1Keck Graduate Institute of Applied Life Sciences, Claremont, CA, USA.
Methods in Molecular Biology (Clifton, N.J.)
|May 5, 2006
Summary
This study introduces a dynamic modeling approach to analyze gene expression time series data. The method reveals gene regulatory networks and visualizes gene interactions, aiding in understanding cellular responses.
Area of Science:
- Systems Biology
- Computational Biology
- Genomics
Background:
- Gene expression profiling generates vast datasets from various cellular challenges.
- Dissecting complex genetic networks controlling gene expression is crucial.
- Analyzing time-series gene expression data requires robust computational methods.
Purpose of the Study:
- To present a general approach for developing dynamic models to analyze time-series whole-genome expression data.

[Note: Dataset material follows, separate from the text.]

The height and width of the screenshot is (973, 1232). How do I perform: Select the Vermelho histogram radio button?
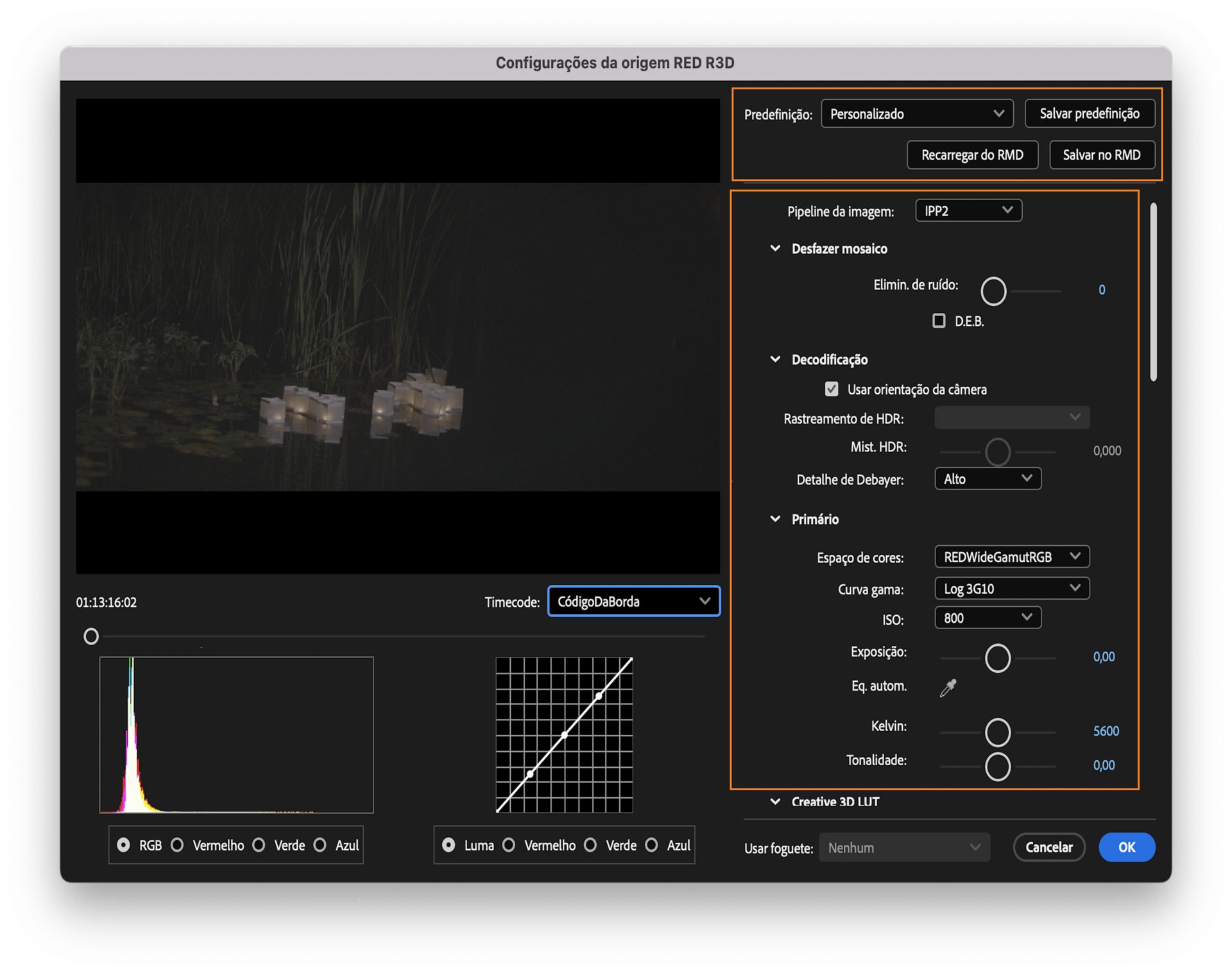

- To enable the dissection of complex genetic networks.
- To visualize gene regulatory interactions.
Main Methods:
- Developing dynamic models for time-series gene expression analysis.
- Utilizing singular value decomposition (SVD) to calculate model parameters, representing gene influence.
- Generating correlative networks using a threshold approach.
- Integrating dynamic models with cluster analysis (two-way hierarchical clustering) for visualization.
Main Results:
- The dynamic model parameters quantify the influence of one gene's expression on another.
- Correlative gene networks were generated based on these parameters.
- Hierarchical clustering effectively visualized how genes influence each other's expression levels.
- The approach was successfully demonstrated on yeast cell cycle gene expression data.
Conclusions:
- Dynamic models provide a powerful framework for analyzing complex gene expression time-series data.
- This method facilitates the identification of gene regulatory relationships.
- The integration with clustering offers insights into dynamic gene interactions within cellular processes.